Another small venue gig, standing this time, at Southampton’s The Brook on 18 January. Details from The Brook website. Tickets £16. Online bookings at WeGotTickets.com (booking fee payable).

More gig dates, including another new addition at Buxton Opera House in May, on the new gigs page.

Seth Lakeman’s "Best Stuff" of 2008

Seth does his ‘The Best Thing I’ve Heard All Year’ thing for Mojo magazine. The short version:

Gigs:

  • Cherryholmes (Cambridge Folk Festival)
    "I was completely blown away …this family band doing bluegrass and all sorts and every one of them singing so well. I thought I’d discovered them. I ran back to the guys and said we must get them on tour supporting us! It wasn’t until afterwards that I found out they were already huge in the States and had won about four Grammies, so it would have been more a question of us supporting them!
  • Steve Earle (Big Session, Leicester)
  • Kaiser Chiefs (Rock for People, Prague)
  • Oysterband (Beautiful Days, Devon)
    "I’ve seen them loads of times before but this was just one of those occasions when everything worked right. I love their latest album Meet You There anyway and that gig was very special."

Albums:

  • Levon Helm Dirt Farmer
    "you can tell it’s set around a live atmosphere … there’s such a great emphasis on rhythm, which appeals to me "
  • Benji Kirkpatrick‘s fantastic, inexplicably under-rated, more explicably under-publicised Boomerang
    (on which, completists will want to know, Seth does fiddle duty for a couple of tracks)

Full interview: ‘Seth Lakeman: The Best Thing I’ve Heard All Year’, Mojo magazine, 25 Nov 2008 »

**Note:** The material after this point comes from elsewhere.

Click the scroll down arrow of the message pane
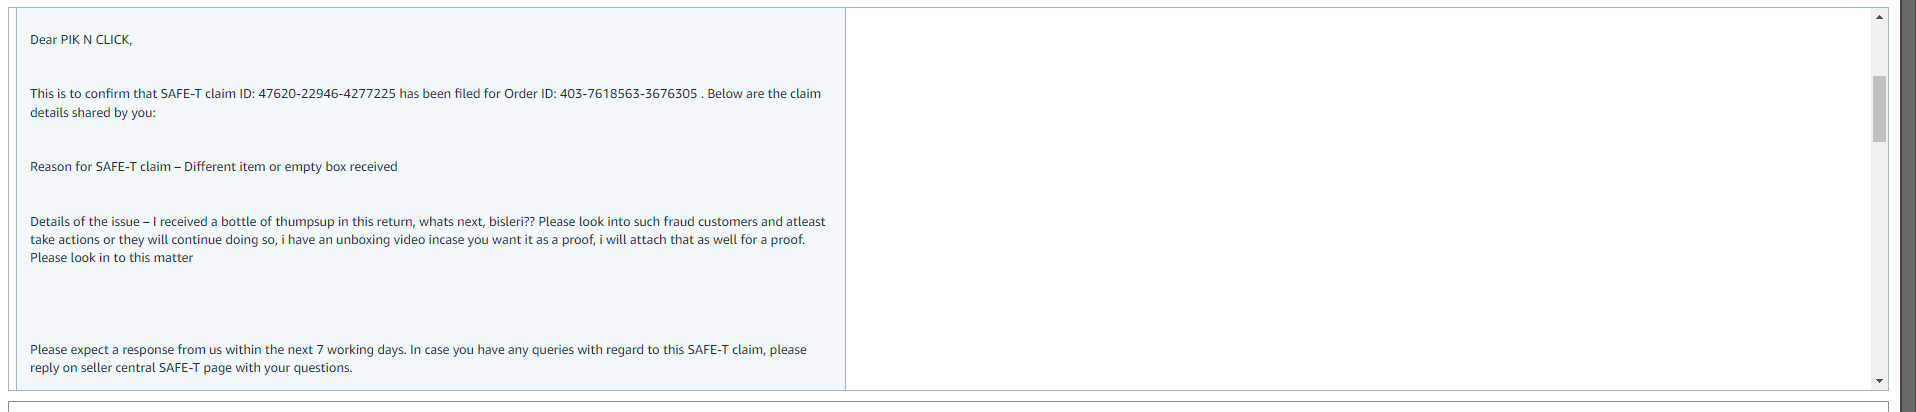Viewport: 1916px width, 412px height. [x=1879, y=381]
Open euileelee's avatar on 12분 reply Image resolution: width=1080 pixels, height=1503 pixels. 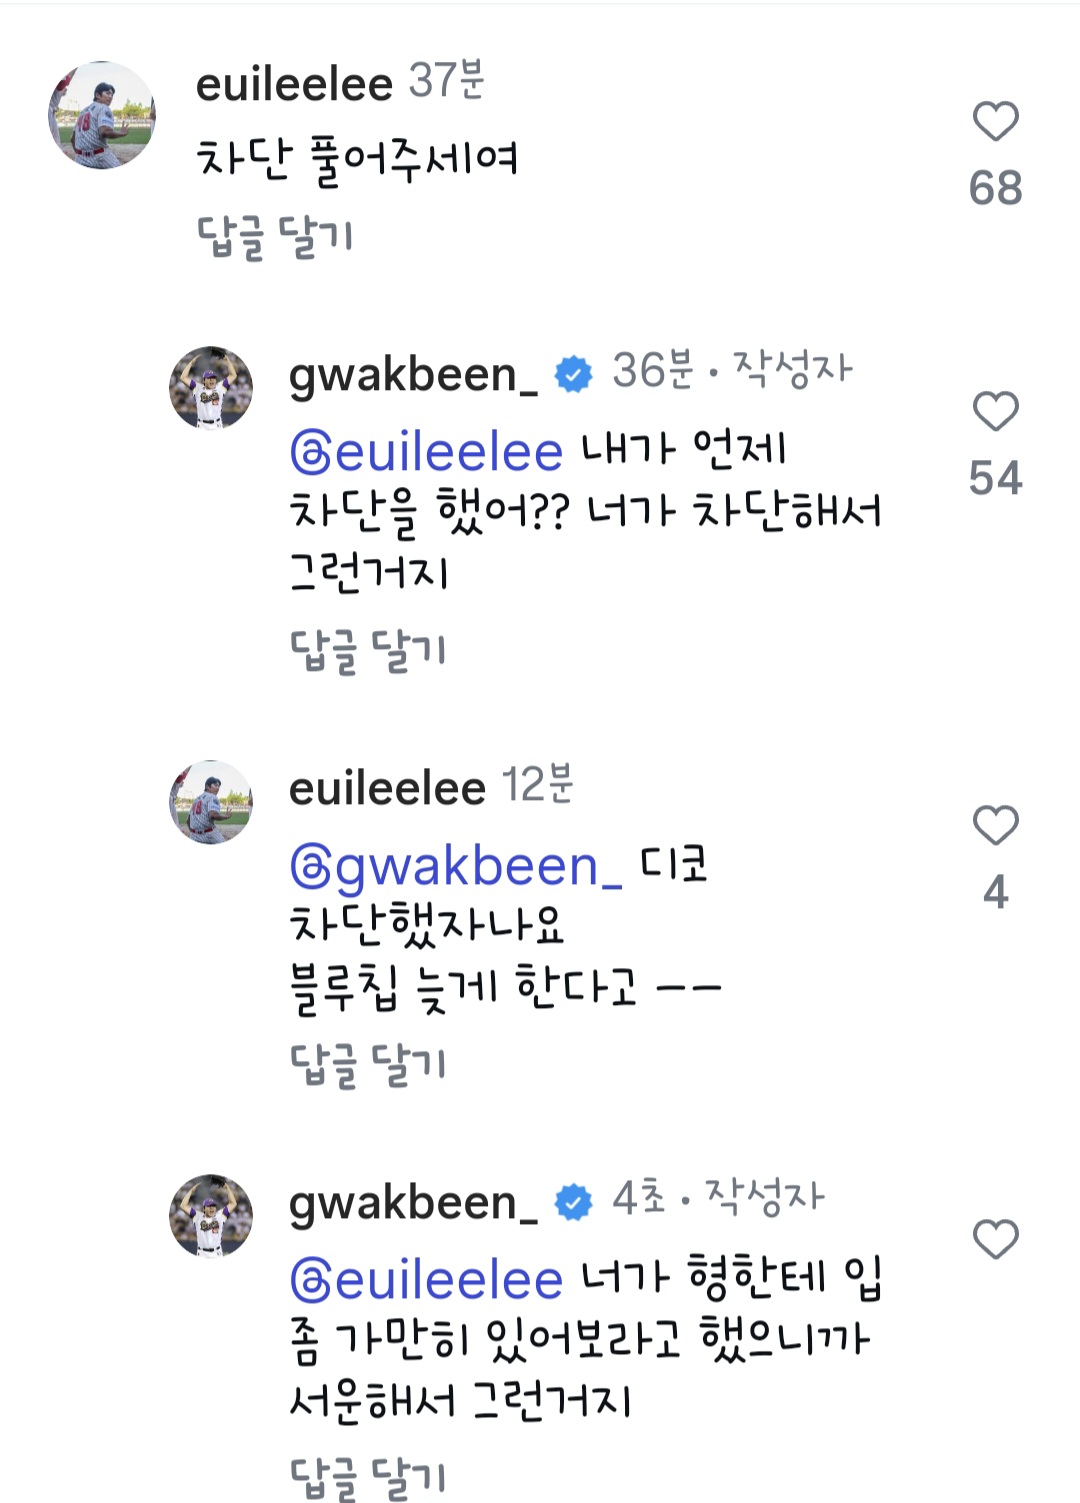point(211,802)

First Seth Lakeman gig date for 2009 confirmed

The first confirmed gig date for 2009 is for 22 May at Shrewsbury’s new Theatre Severn. This will be a rare fully-seated performance at this relatively small (600+ capacity) venue, which is due to open in March next year. The set up would seem to confirm rumours that the 2009 ‘spring tour’ may consist of just five or so seated performances at smaller venues around April/May.

Tickets are £16 and are available direct from the Theatre at www.theatresevern.co.uk. You can even choose your exact seats using their nifty interactive seating plan.

Seth has been nominated for Best Live Act at the 2009 BBC Radio 2 Folk Awards.

Seth will be up against against stiff competition from long-standing Folk Awards favourite, "folk big band" Bellowhead, last year’s Best Group winners, Lau, and the Demon Barbers. Bellowhead have won the Best Live Act award no less than three times in the last four years (in 2005, 2007 and 2008), and were named Best Group in 2007. Three-piece Lau won Best Group in 2008, and were also nominated for Best Live Act.

The fabulous Demon Barbers are the outsiders. Not previously either a winner or nominee in the awards (although founder, Damien Barber, was a finalist in the Radio 2 Young Tradition Awards on multiple occasions during his mis-spent youth), they arguably deserve the nod more than anyone, not least for the improbable achievement of making morris dancing sexy. No. Seriously.

Introducing the Demon Barbers (video)


(Desperate attempt at Seth Lakeman connection = former Lakeman percussionist, Cormac Byrne, at around the 4m 30s mark) More Demon Barbers on MySpace »

There are no nominations for Poor Man’s Heaven, either for Best Album, or Best Original or Best Traditional Track. Seth won Folk Singer of the Year and Best Album at the 2007 awards for his previous album, Freedom Fields. He was also nominated for Best Live Act and (controversially) Best Traditional Track.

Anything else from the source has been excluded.